13. The Scottish Executive should give advice to funders that their policies and practices should expect and enable the projects to focus on the needs of the individual. For example, funders should get advocacy projects to build in some flexibility for situations when someone who is already in touch with an advocacy project moves to another area.
14. SIAA should work with advocacy projects to develop advice on ways to build in flexibility so advocacy projects can continue to meet the choices of the people they support.
15. SIAA alongside other appropriate individuals and organisations, should develop national protocols for advocates working with people who do not have capacity.
16. Staff in local authorities and NHS Boards and other people who are implementing the National Standards on Community Engagement should look at how people with learning disabilities and autism spectrum disorders are included as part of community engagement on all issues.
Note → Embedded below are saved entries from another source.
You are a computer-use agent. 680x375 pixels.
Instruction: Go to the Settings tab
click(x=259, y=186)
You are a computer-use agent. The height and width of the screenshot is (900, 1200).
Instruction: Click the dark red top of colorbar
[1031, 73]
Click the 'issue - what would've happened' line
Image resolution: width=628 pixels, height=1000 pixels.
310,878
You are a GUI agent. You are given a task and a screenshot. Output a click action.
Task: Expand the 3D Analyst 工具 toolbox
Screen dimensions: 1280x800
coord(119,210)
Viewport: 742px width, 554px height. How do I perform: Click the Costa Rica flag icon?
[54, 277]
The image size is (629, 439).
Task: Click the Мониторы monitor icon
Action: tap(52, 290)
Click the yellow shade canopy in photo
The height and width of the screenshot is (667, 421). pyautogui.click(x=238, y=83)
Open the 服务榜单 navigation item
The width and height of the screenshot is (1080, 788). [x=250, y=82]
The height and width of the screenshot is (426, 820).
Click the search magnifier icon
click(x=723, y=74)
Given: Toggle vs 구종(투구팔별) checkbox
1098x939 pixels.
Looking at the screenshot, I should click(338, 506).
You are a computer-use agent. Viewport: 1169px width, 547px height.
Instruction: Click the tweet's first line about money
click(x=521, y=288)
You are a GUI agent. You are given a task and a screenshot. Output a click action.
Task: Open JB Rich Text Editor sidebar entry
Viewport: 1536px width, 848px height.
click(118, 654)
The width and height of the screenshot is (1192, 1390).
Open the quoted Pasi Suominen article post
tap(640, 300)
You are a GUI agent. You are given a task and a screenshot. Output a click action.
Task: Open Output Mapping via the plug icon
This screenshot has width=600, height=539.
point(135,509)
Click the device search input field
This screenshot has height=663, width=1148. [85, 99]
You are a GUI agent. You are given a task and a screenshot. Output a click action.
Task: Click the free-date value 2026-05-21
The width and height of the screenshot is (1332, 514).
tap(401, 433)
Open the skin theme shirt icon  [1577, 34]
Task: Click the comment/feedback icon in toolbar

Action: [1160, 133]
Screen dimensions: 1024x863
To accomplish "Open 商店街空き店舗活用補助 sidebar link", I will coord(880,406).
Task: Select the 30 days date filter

As part of this, they should consider how independent advocacy projects can contribute to enabling people to have their voices heard.
17. SIAA and organisations with responsibility for training should ensure training for staff who provide services identifies the importance of independent advocacy and explains their role in working with advocates.
18. Statutory organisations that fund advocacy projects should make sure projects are able to reflect the diversity of the people who want advocacy support. Advocacy projects should have premises that are easily accessible, comfortable and welcoming. There should be partnerships between advocacy projects supporting people who have learning disabilities and projects led by people who share other circumstances. People should be able to have a choice in which advocacy projects they use and in their advocate.
19. Local advocacy plans should specify how children and young people, and older people who have learning disabilities and autism spectrum disorder will get access to advocacy on the points that are important to them, and in a form they find useful.
20. Monitoring local plans should measure the level of service against standards that address the needs of people with learning disabilities and autism spectrum disorders of all ages.
21. Advocacy services need to be flexible to address the different levels of need people have throughout their lives. This will include periods of transition, for example where people are moving into the community as hospitals close, or where children move between special and mainstream or school and college education.
22. Advocacy supports individuals to be included in society and is not just for health and social services. Consideration should therefore be given to the contribution of wider health and local authority departments to funding advocacy services, in order to deliver a whole range of services properly and effectively.
23. Advocacy will also be helpful in achieving full public involvement, moving forward many initiatives such as Modernising Government and creating inclusive communities.
24. Statutory commissioners of services and advocacy organisations need to develop clearer systems for recording who is using advocacy.
25. The SIAA should develop national guidance for monitoring advocacy, to ensure that there is a consistent approach across Scotland.
26. The Scottish Executive should continue to make clear to commissioners that whilst they obviously have a duty to make sure their funds are being used properly, they must allow projects to be appropriately independent and must not try to unduly influence the delivery of advocacy.
27. The SIAA should work with people with learning disabilities and families, advocacy projects and funders, to find ways to describe what advocacy projects do which highlight their benefit for a person with learning disabilities. SIAA should spread the experience of projects and funders that are good at assessing and describing what advocacy projects do.
28. The advice from SIAA and the Scottish Executive should establish that advocates are able to challenge services, the commissioners and their own advocacy project if this is in the interests of the advocacy partner.